Payapa grabbed an armful without complaint, but one fell and clattered to the floor. A sharp look from her mother was all she received, and nothing more. It could have been worse, and it could have happened in the presence of her father. Happily, this was not the case today. She bent down and grabbed the little trinket, nearly dropping another.
“It would go a lot quicker if you just made two trips, dear. There’s no need to take it all in one go like that.”

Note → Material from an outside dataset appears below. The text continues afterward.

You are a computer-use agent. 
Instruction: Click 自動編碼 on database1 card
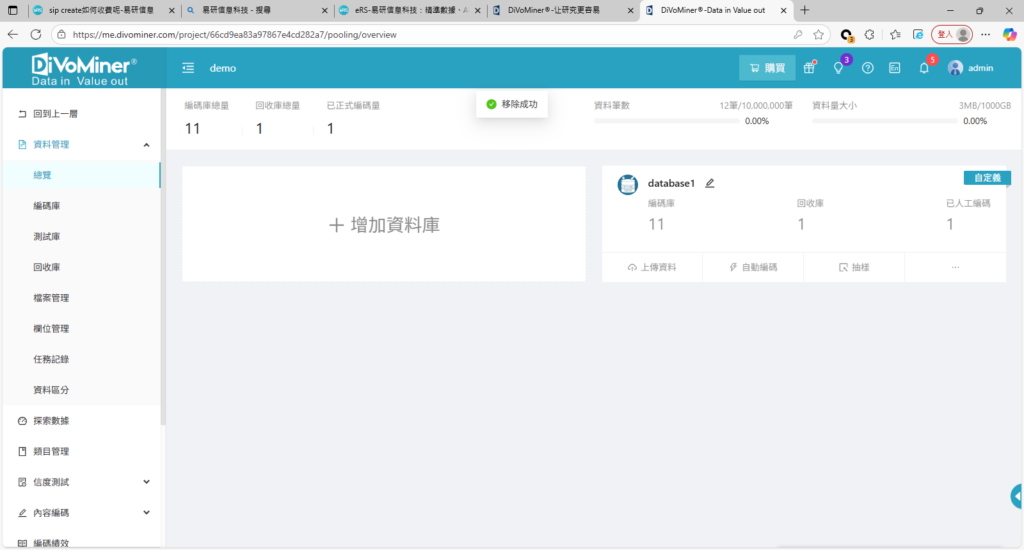[753, 268]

Payapa considered this, but ignored it. She didn’t really want to be helping stock the day’s items to begin with. It was likely that she wasn’t even going to be allowed to help sell to customers that day, anyway. Thus she was bored by the task. What use was it stocking everything if she wasn’t going to be selling it? Someone else could do such boring work. Well, that’s what she’d have liked. Anana was unavailable; currently, the more respectful daughter was going over some things with their father (What things? Merchant things, things Payapa wasn’t privy to quite yet.)
So, she was stuck doing boring stocking, learning all about the systems of organization that led to more money flowing into the hands of the Kecleon family. That was always the goal.

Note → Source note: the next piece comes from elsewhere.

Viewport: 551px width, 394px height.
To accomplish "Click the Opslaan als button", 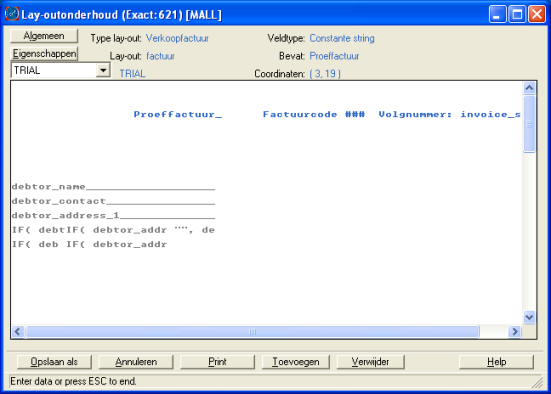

Letting her mind wander, Payapa decided that she would always get someone else to deal with that crap when she had her own store. (And it wasn’t really a question of if, but when. It was actually a little bold to dream such, considering that their parents hadn’t even decided she was worth training alongside Anana yet.)

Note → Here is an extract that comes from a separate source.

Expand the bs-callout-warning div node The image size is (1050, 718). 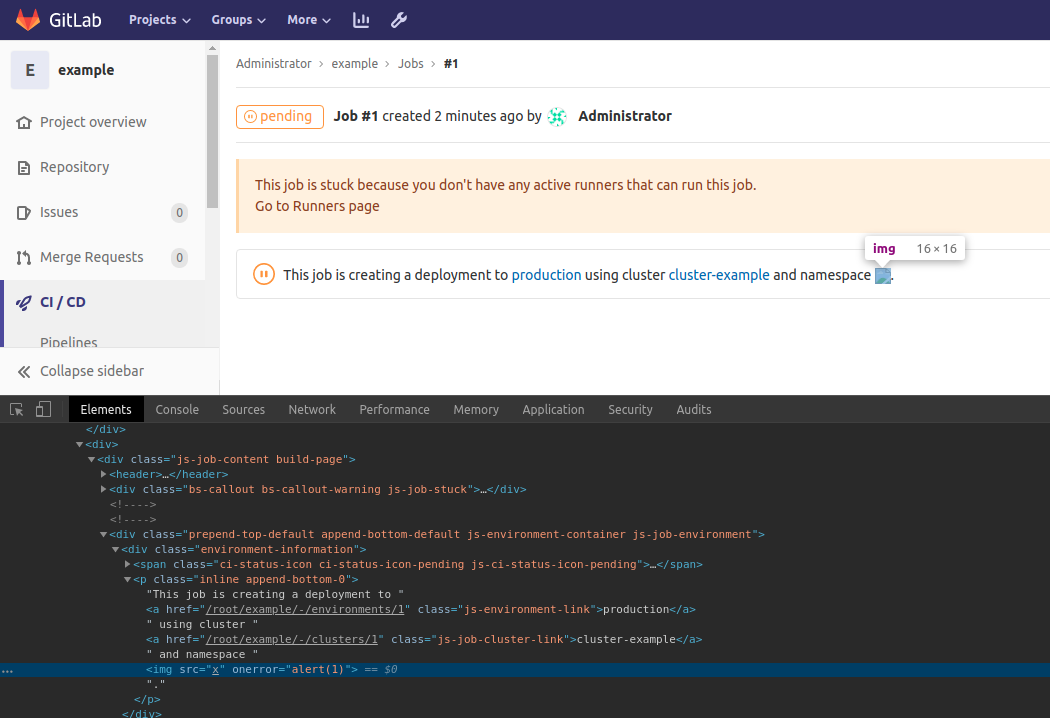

Eventually, after a few more trips of awkwardly carrying boxes and stacks of things to her mother, Payapa was done with her duty that morning. In truth, she could have stayed and helped actually arrange the items on the shelves, make sure everything looked nice before the main shop opened-- but she was hardly interested. What was the point? She didn’t really care how it all looked if she wasn’t even going to get to help run the place.
She was vaguely aware that this made her look lazy in the eyes of her parents, perpetuating their decision to favor training Anana in salesmanship, but it didn’t really affect her decision much. If anything, it only gave a slight pause to her step before she left the building.
And so the day was hers! The entire rest of the day was free to her to do with as she pleased. Anana wouldn’t have that luxury until maybe the afternoon, after the busy noon shift was over and their father took over selling by himself. Or their mother. This was more and more the case lately, as there were often things to be done and overlooked in some little village their father also managed. It was just big enough that it was a good place for shipments to pass through on their way to Alomomola City: a quaint little place called Tao Village. Payapa didn’t figure she’d like it very much, as the city had really captured her heart. So many Pokemon! So many things to do! There was really never any end to the entertainment that could be found in the city, and this tickled her childish sense of wonder greatly.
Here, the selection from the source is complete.